It’s been over a year since I created the first version of my Ambilight clone, but I finally found the time to return to it and add some new features. I was originally planning on adding colour correction (to correct for the purple wall behind my TV) and output delay (to get perfect synchronisation with the TV), but I got a bit carried away and have added a whole raft of new stuff.
The specification now looks like this:
- Direct HDMI input at up to 1920×1080 60Hz
- Drive up to 8 strips of LEDs at full frame rate
- Up to 512 LEDs per strip for a total of 4096 LEDs
- Each LED can take it’s colour from any one of 256 arbitrary screen areas
- Each LED can use one of 16 colour correction matrices
- Each LED can use one of 8 sets of gamma correction tables (separate tables for each R, G, B channel)
- Output can be delayed up to 8 frames with microsecond steps for precise synchronisation with TV
- Configurable temporal smoothing
- Up to 64 configurations can be stored in flash memory
- Automatic letterbox/pillarbox detection which can trigger loading of different configurations from flash memory
- Configurable via serial console with a greatly extended command set
The rest of this post describes the implementation details, but with all the changes it’s got quite long, so alternatively you can go straight to the demo videos at the bottom of the page, or the code over on github.
HardwareThe hardware for this version is almost the same as for the previous one, consisting of my own HDMI receiver board and a Papilio FPGA development board.

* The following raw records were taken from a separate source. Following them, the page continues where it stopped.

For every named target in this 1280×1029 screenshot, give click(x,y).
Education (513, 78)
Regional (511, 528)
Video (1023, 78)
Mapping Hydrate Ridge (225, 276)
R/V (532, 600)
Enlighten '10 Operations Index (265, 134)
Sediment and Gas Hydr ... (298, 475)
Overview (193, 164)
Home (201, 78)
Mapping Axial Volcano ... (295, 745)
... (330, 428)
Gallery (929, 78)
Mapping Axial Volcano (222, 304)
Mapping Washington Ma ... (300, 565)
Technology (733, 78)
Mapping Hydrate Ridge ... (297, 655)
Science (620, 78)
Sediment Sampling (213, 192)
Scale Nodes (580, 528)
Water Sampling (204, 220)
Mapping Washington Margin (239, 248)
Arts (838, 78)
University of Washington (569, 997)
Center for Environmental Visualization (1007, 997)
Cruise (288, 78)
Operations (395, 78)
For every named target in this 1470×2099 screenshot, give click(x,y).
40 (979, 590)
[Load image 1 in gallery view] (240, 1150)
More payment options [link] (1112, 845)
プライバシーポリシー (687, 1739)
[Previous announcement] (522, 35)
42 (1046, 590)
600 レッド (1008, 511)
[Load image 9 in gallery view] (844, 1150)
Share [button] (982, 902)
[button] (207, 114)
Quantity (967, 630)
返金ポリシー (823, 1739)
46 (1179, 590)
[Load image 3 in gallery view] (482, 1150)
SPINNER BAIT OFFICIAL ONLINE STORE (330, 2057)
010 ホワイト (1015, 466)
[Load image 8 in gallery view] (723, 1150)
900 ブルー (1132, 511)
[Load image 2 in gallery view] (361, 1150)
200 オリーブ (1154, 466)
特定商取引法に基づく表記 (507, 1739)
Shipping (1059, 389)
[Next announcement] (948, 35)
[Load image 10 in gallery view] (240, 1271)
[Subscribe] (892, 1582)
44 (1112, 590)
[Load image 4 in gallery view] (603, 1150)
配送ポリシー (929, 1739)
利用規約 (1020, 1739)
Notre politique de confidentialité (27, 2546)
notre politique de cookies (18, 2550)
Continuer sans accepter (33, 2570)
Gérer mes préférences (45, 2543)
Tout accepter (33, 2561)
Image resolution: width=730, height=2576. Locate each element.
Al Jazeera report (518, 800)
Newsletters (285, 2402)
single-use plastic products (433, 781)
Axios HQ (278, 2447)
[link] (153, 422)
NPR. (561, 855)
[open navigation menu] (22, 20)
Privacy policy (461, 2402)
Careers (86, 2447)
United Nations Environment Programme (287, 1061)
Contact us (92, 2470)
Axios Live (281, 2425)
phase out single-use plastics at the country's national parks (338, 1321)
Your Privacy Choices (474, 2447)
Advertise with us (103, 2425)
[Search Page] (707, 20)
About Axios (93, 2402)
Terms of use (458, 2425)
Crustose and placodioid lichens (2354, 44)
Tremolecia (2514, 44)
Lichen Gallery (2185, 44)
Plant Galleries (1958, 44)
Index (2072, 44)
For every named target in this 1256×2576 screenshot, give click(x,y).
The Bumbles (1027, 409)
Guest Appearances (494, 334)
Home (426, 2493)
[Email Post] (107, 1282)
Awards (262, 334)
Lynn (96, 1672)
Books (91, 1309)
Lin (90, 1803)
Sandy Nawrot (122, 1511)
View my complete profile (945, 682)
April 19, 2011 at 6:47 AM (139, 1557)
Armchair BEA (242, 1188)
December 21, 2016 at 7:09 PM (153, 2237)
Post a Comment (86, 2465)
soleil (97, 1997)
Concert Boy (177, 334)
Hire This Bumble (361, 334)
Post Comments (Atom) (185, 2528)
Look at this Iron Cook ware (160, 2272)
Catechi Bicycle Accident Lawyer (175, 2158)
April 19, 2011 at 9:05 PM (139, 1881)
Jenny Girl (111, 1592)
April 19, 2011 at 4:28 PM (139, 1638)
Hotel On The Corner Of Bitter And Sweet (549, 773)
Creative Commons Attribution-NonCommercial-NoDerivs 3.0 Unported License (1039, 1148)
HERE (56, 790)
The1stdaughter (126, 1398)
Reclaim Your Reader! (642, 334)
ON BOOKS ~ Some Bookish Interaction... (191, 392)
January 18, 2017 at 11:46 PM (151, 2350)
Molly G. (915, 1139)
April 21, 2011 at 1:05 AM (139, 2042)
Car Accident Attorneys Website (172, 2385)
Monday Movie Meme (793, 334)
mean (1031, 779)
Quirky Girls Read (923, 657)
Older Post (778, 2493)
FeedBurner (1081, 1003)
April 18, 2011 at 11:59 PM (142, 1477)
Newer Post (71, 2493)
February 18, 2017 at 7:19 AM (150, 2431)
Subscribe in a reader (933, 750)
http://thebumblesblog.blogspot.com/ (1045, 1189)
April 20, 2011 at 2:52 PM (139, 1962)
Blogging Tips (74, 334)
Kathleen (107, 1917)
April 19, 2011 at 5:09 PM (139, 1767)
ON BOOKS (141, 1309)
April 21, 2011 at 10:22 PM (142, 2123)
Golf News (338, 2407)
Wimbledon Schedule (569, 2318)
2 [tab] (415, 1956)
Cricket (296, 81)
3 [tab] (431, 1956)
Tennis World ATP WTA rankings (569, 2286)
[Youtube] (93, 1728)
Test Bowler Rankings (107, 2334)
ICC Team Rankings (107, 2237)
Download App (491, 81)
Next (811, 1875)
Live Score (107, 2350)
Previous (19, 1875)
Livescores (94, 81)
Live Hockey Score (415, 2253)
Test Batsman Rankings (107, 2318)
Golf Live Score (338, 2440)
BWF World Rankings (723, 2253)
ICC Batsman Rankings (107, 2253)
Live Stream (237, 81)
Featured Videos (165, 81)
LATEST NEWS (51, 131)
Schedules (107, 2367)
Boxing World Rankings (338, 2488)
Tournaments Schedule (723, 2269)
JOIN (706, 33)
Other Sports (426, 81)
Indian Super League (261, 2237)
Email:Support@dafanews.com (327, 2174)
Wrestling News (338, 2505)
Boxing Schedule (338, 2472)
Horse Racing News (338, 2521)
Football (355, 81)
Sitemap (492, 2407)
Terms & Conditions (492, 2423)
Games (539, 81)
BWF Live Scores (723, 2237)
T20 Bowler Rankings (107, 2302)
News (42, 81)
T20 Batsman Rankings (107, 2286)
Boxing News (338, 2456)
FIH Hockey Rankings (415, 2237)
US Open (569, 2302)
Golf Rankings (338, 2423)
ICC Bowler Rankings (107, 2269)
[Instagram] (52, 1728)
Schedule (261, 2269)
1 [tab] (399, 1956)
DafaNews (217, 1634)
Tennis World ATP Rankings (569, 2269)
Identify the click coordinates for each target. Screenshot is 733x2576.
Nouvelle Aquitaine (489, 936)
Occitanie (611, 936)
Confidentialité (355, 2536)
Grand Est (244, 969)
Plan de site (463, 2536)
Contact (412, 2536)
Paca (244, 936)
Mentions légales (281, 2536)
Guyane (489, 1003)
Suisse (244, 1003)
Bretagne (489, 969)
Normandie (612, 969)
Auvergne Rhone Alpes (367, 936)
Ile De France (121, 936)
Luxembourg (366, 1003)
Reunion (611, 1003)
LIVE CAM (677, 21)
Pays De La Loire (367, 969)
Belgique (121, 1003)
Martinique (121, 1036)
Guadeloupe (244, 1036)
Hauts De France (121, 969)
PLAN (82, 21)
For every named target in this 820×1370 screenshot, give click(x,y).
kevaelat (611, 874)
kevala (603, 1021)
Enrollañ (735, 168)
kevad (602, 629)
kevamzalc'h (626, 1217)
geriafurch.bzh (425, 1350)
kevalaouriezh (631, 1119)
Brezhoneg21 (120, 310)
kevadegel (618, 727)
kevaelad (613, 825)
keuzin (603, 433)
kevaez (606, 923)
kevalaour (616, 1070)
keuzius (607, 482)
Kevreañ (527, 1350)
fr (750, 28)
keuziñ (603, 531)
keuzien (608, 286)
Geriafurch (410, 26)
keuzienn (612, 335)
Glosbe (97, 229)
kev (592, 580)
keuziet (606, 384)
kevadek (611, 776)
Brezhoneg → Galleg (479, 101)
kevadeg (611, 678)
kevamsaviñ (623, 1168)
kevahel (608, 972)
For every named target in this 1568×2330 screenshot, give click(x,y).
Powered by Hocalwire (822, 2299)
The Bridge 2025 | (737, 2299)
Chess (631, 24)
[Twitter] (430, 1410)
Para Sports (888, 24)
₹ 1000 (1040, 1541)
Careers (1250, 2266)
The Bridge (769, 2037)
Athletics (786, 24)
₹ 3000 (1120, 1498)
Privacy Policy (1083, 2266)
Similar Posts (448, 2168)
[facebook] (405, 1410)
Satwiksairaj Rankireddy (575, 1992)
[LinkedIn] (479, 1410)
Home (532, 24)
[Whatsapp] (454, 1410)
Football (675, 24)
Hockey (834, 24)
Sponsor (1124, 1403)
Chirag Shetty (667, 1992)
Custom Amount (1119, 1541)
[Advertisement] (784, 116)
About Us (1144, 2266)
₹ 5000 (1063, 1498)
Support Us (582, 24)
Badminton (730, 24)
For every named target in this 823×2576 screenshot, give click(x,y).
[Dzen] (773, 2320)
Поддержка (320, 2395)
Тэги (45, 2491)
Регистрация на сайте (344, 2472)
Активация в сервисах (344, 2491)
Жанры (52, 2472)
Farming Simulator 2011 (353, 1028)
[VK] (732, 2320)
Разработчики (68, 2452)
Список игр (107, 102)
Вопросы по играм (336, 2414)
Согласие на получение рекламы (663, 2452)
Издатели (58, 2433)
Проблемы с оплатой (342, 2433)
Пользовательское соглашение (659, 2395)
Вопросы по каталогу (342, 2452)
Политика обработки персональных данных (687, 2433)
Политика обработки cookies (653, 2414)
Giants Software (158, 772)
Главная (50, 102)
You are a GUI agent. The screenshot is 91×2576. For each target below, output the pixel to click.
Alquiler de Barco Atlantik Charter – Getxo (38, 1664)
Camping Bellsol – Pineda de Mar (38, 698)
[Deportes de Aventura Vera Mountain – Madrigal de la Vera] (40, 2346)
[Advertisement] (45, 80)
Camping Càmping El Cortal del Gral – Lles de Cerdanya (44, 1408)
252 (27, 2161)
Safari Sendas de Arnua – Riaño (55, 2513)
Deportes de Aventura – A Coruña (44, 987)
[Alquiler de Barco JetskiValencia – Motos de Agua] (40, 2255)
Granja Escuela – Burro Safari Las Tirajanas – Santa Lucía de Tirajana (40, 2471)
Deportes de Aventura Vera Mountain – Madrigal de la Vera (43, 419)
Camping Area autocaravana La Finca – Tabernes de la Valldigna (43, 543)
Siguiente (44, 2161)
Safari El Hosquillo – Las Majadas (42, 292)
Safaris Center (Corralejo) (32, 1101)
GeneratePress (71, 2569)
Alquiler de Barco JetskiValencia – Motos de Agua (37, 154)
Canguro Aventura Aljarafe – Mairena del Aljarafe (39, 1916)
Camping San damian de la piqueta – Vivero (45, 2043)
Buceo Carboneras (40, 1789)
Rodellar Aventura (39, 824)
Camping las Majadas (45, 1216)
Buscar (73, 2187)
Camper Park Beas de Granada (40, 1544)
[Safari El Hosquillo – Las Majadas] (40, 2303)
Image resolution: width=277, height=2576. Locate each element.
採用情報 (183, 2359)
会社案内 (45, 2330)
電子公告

The most notable change is a move from the Papilio One 250K to the Papilio Pro. I’ve had to make this move as the previous version wasn’t far from filling the Spartan-3E FPGA on the old board. That combined with the Spartan-3E’s lack of any DSP slices (dedicated multiplier / accumulator hardware) and the fact that I’d used almost all of the block RAMs meant I had very little chance of being able to squeeze in the colour correction, let alone any of the other new features.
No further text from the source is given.